A Comissão Nacional da Verdade foi a primeira no mundo a instituir um núcleo de perícias. Em outros países, o mais comum era estabelecer convênios com universidades ou outras instituições para os trabalhos. Aqui, uma equipe especializada em crimes de tortura e violação de direitos humanos se dedicou a criar uma metodologia específica para analisar os casos ocorridos durante o regime militar que vigorou no países entre 1964 e 1985. Contando com o auxílio de tecnologia para montar modelos tridimensionais, eles também peregrinaram ao passado. Muitos documentos dados como perdidos foram encontrados em tribunais de justiça, fóruns, arquivos públicos. Fotografias também se mostraram fundamentais para orientar o trabalho.

A partir de novembro de 2013 a CNV, que teve os trabalhos encerrados na última semana, passou a contar com um grupo próprio, trabalhando exclusivamente para esclarecer casos de supostos suicídios. Dois peritos da Polícia Civil do Distrito Federal, com experiência em casos de torturas, foram chamados para a missão de dar respostas sobre 44 casos de falsos suicídios. A tarefa mudou ao longo do tempo, para se adaptar as condições e as necessidades da comissão. Outros quatro peritos integraram a equipe. Eles fizeram uma triagem na lista inicial e selecionaram 15 casos com documentação que possibilitava análise. 

Para os outros casos, começaram a disparar solicitações para órgãos que poderiam ter informações válidas. Ao mesmo tempo, o conhecimento deles foi requisitado em outros estudos. A equipe colaborou nos casos dos presidentes Juscelino Kubitschek e João Goulart, ou em episódios emblemáticos, como de Vladimir Herzog, Stuart Angel, Carlos Marighella. Além das histórias individuais, os profissionais entraram nas dos locais de ocultação de cadáveres, como a famigerada Casa da Morte de Petrópolis. “Com a nossa experiência em política, estamos acostumados a checar fontes. Trouxemos um pouco disso à CNV e fomos chamados em outros casos”, diz o coordenador do Núcleo Pedro Cunha.

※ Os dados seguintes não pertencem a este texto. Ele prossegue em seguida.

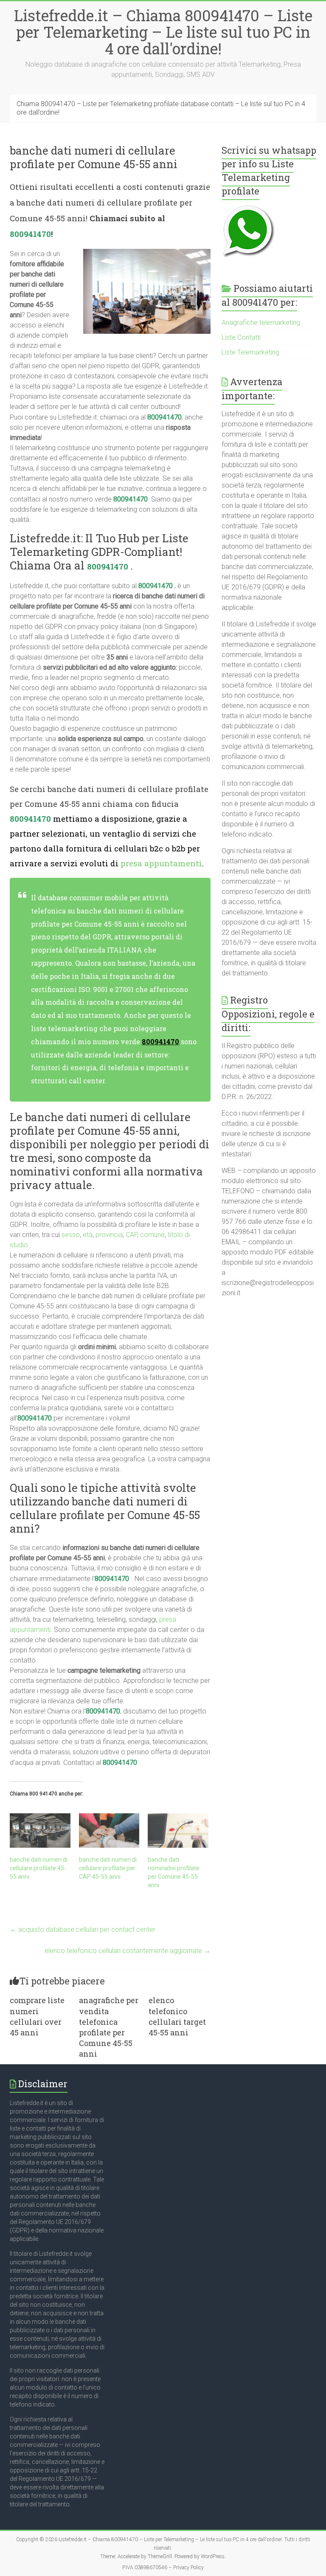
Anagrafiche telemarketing (261, 322)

Tanto ele quanto Mauro Yared são cedidos da PCDF e trabalhavam com mortes violentas há 20 anos. Em 2007, ministraram o primeiro curso do pais sobre Locais de Tortura e Execução sumária, pelo Ministério da Justiça. “Naquele momento, nós depuramos a metodologia e fixamos a forma de trabalho”, afirma Cunha. A forma de encarar os crimes é a primeira diferença em relação ao trabalho em homicídios comuns. “O raciocínio muda, é excludente. No caso do suicídio, por exemplo, deveríamos encontrar alguns elementos. A não constatação de alguns deles já são informações que precisamos analisar”, explica Yared.

Análise
No caso de Higino João Pio, um dos vários casos tidos como suicídio por enforcamento pelo Estado, a equipe da CNV constatou várias inconsistências nos documentos oficiais. O primeiro prefeito de Balneário Camboriú estava sob a custódia da Marinha, na Escola de Aprendizes de Marinheiros, em Florianópolis, quando morreu em março de 1969. “Ele foi colocado de pé, com a planta do pé apoiada no chão. O queixo encaixado no azulejo, os braços rígidos para frente. Não é uma posição comum para alguém que se matou. Além disso, o aço que o prendia sequer estava amarrado, apenas colocado no gancho”, detalha Pedro Cunha. Neste caso, os peritos puderam visitar a escola em Santa Catarina e observar as características do local. Além de montar uma planta para comparar com os laudos do período.

Mesmo com equipe reduzida e tempo escasso, os peritos colaboraram na elaboração de perfis para a produção do relatório final, investigaram casos emblemáticos, analisaram os falsos suicídios. Nos casos em que havia prova material, os laboratórios do Instituto de Criminalística do DF ou da Polícia Federal foram usados para avaliações químicas. Fizeram também croquis sobre locais de tortura e ocultação de cadáver, reconhecimento de locais, acompanhamento de exumações. “Esse levantamento pode ser feito com outros casos. Porém, demanda tempo. Mas o caminho das pedras nós começamos a trilhar”, afirma Cunha. “Fácil não é pelo tempo que se passou, mas solução existe e é possível dar uma resposta às famílias que ainda não sabem o que de fato aconteceu a seus parentes vítimas do regime”, completa Yared.